----- EXTRACTED RECORDS -----

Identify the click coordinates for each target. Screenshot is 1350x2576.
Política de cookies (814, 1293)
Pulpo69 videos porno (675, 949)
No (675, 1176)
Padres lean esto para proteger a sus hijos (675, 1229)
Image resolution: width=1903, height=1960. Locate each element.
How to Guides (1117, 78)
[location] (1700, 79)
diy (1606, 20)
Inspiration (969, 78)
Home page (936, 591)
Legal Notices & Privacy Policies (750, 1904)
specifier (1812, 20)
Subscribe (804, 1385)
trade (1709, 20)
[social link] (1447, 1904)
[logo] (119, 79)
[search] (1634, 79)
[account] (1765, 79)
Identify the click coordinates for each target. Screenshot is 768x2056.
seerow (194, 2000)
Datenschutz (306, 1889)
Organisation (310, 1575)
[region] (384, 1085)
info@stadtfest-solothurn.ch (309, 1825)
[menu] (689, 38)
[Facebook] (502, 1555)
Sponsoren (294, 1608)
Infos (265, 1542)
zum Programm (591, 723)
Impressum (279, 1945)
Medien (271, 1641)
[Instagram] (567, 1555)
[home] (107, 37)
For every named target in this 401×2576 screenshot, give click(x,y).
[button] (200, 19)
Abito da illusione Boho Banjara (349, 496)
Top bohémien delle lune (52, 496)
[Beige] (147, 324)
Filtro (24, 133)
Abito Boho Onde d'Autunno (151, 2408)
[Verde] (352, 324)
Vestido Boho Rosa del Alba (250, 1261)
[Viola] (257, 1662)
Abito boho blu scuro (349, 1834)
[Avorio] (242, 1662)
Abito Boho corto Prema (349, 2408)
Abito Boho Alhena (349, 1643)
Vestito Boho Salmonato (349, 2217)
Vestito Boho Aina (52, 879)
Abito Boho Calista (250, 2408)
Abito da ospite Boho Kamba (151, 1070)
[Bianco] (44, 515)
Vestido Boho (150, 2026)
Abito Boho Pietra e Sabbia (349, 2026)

-----

→ INSTRUCTIONS TO FOLLOW:
Reproduce each line, exactly as it appears, from the one that contains "Abito Boho Calista (250, 2408)" through the last line of the records. Add no other lines.

→ SOLUTION FOR THIS EXERCISE:
Abito Boho Calista (250, 2408)
Abito da ospite Boho Kamba (151, 1070)
[Bianco] (44, 515)
Vestido Boho (150, 2026)
Abito Boho Pietra e Sabbia (349, 2026)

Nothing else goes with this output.